Material for this task Block Start

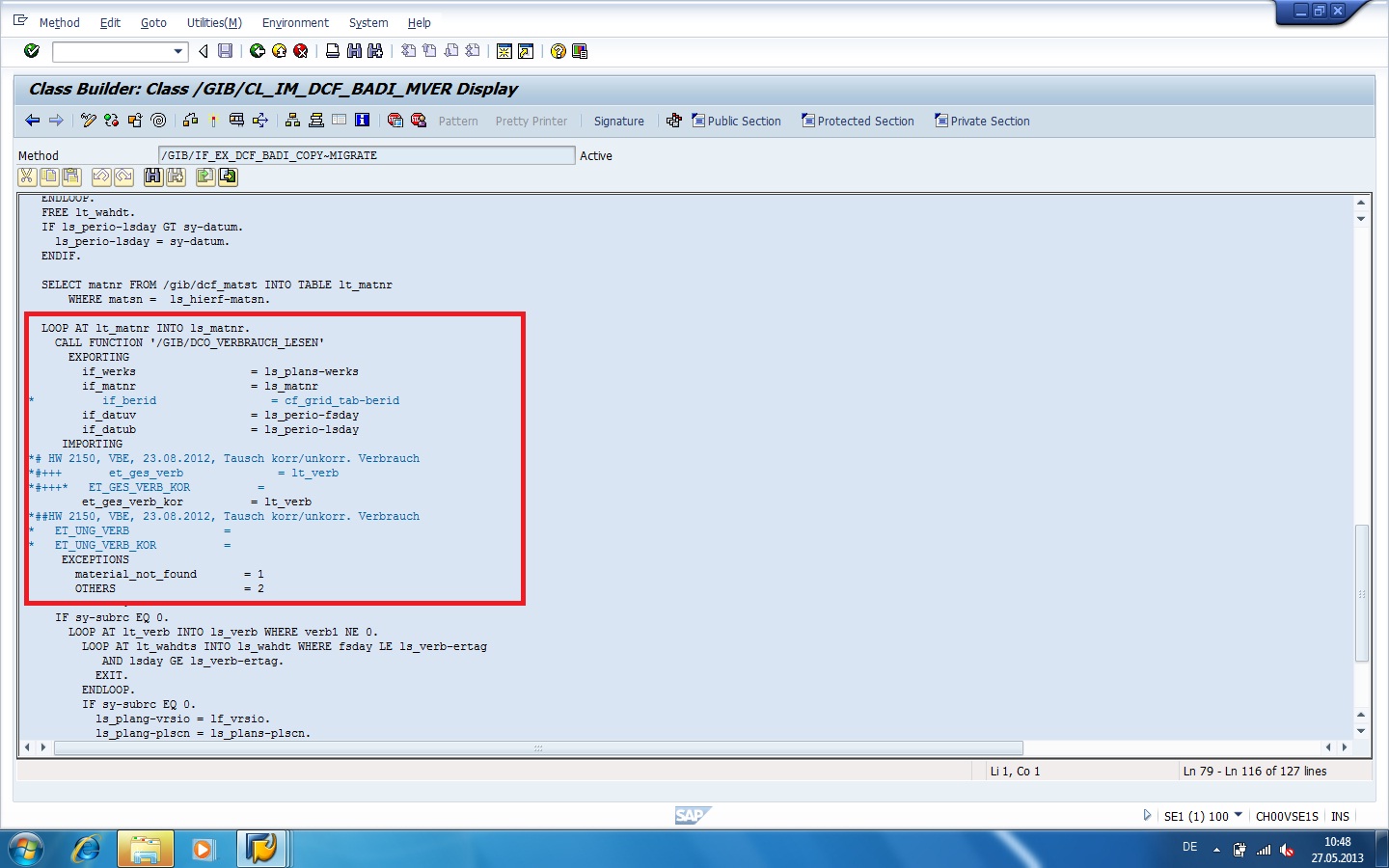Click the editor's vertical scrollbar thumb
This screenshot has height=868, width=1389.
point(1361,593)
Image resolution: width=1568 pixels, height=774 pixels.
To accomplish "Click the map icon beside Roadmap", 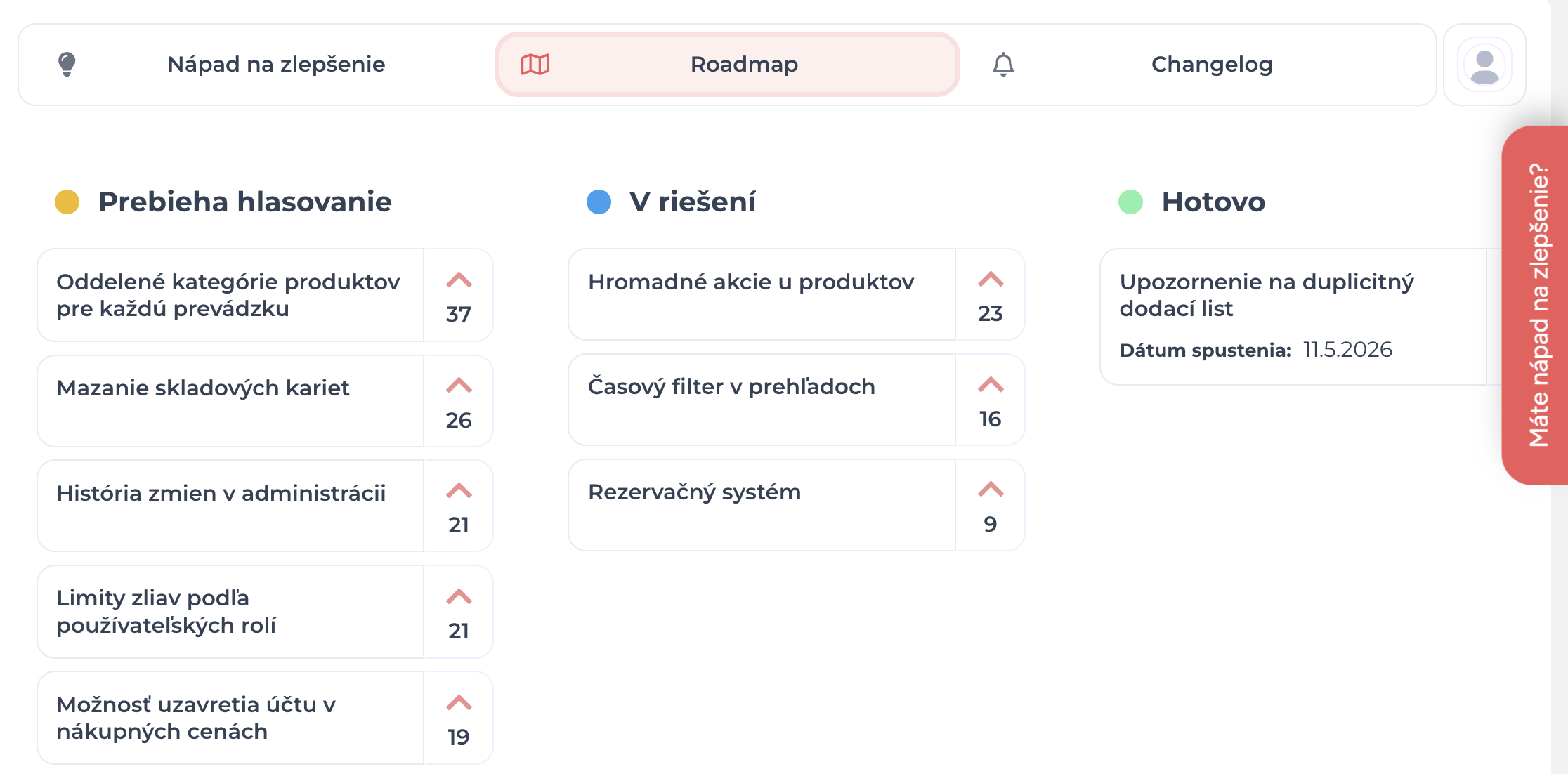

Material for this task Block End

How to complete this task:
Please return only the lines running from the line with "Image resolution: width=1568" to the final line of the data, both included, exactly and without any pictures.

Solution to this exercise:
Image resolution: width=1568 pixels, height=774 pixels.
To accomplish "Click the map icon beside Roadmap", 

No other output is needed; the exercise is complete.